Google Ads API: Änderungen bei Lookalike-Nutzerlisten ab April 2026

Google Ads implementiert ab dem 30. April 2026 eine Überprüfung zur Vermeidung doppelter Lookalike-Nutzerlisten in der Google Ads API. Diese Maßnahme soll die Systemstabilität gewährleisten und betrifft primär Demand Gen-Kampagnen.

Google Ads API: Änderungen bei Lookalike-Nutzerlisten ab April 2026

Google Ads kündigt an, ab dem 30. April 2026 eine Uniqueness-Prüfung für Lookalike-Nutzerlisten in der Google Ads API einzuführen. Ziel dieser Neuerung ist es, die Erstellung redundanter Listen zu unterbinden und somit die Systemstabilität sowie eine faire Ressourcenallokation für Werbetreibende zu sichern. Die Änderungen betreffen vorrangig Demand Gen-Kampagnen.

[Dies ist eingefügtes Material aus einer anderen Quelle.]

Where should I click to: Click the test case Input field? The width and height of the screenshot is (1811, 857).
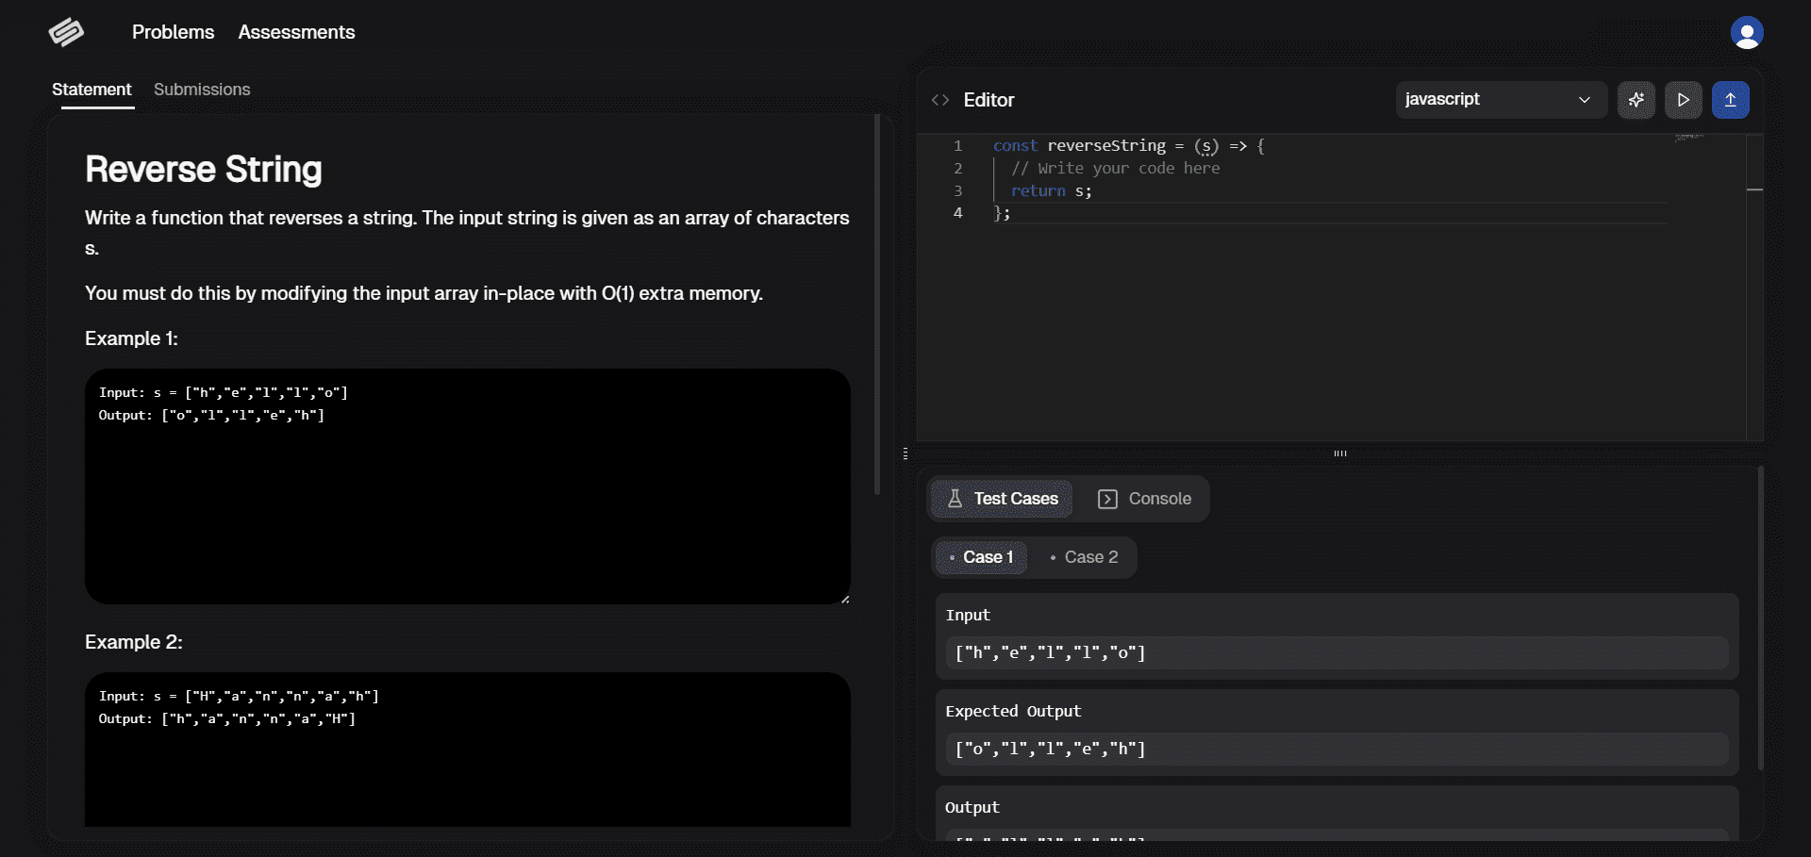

Details der Duplikatsprüfung

Eine Lookalike-Nutzerliste wird als Duplikat eingestuft, wenn sie alle der folgenden Attribute mit einer bereits existierenden Liste teilt: die verwendeten Seed-Listen (zugrunde liegende Ausgangs-Zielgruppen), das Expansionslevel (der Grad der Ähnlichkeit zu den Seed-Listen) und das Länder-Targeting (die geografische Reichweite der Lookalike-Liste).

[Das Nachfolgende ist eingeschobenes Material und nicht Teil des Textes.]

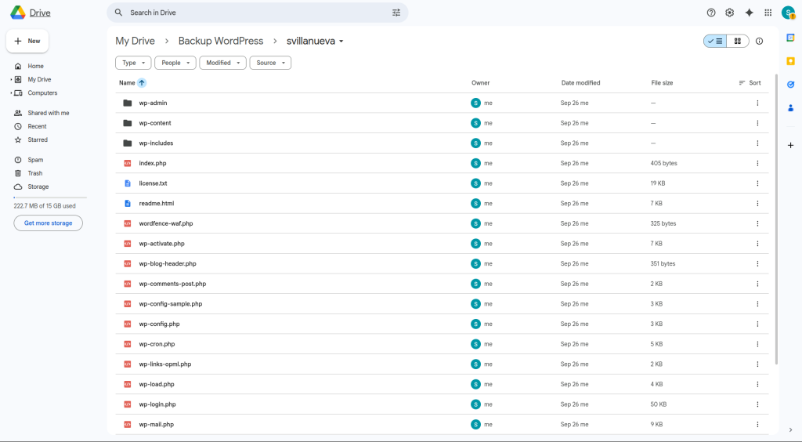The height and width of the screenshot is (442, 802).
Task: Show folder details info icon
Action: (x=759, y=42)
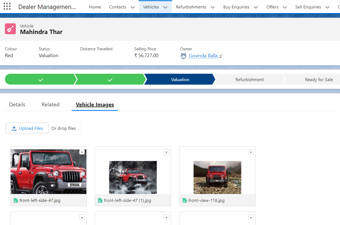Expand the Refurbishments navigation dropdown arrow
This screenshot has width=340, height=225.
point(213,7)
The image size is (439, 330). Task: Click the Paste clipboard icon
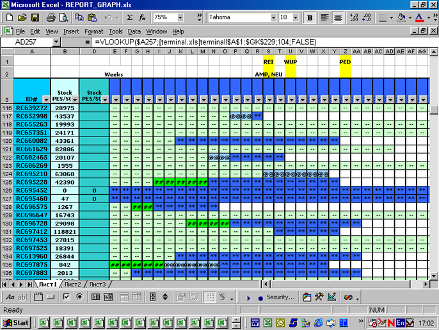click(92, 18)
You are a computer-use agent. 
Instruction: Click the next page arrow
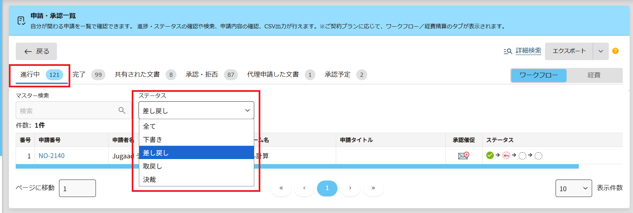tap(350, 188)
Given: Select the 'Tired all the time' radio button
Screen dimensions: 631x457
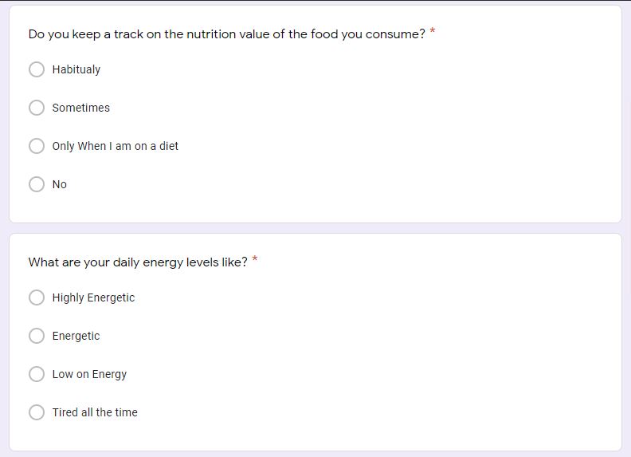Looking at the screenshot, I should point(37,412).
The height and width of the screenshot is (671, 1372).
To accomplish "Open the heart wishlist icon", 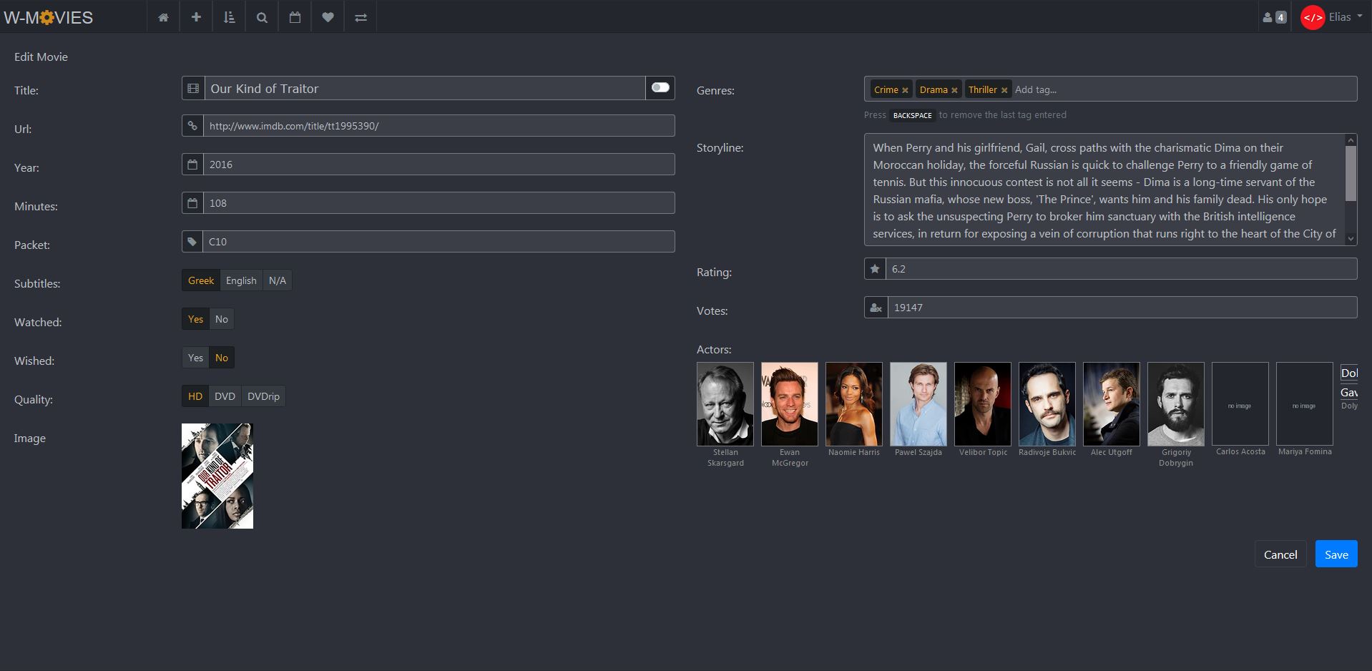I will pos(328,17).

Versucht ein Werbetreibender nach dem Stichtag eine solche identische Liste zu erstellen, wird die Google Ads API für Version 24 und höher den Fehlercode DUPLICATE_LOOKALIKE zurückgeben. Bei älteren API-Versionen erscheint stattdessen der Fehlercode RESOURCE_ALREADY_EXISTS.

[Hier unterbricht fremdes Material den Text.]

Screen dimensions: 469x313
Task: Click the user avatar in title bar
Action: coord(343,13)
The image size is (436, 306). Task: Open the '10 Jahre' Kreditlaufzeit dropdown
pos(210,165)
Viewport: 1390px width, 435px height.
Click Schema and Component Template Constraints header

Empfehlungen für Werbetreibende

Für die Mehrheit der Werbetreibenden wird diese Anpassung voraussichtlich keine spürbaren Auswirkungen haben, da die meisten bestehenden Anwendungsfälle den neuen Richtlinien entsprechen. Google empfiehlt jedoch präventive Schritte, um einen reibungslosen Übergang zu gewährleisten.

Es wird nahegelegt, bestehende Zielgruppen wiederzuverwenden, anstatt neue, identische Lookalike-Listen zu erstellen. Werbetreibende sollten prüfen, ob eine bereits vorhandene Liste mit der gewünschten Konfiguration für ihre Kampagnen genutzt werden kann. Zudem ist es ratsam, die Fehlerbehandlung in den API-Integrationen zu aktualisieren, um die neuen Fehlercodes ab dem 30. April 2026 korrekt zu verarbeiten.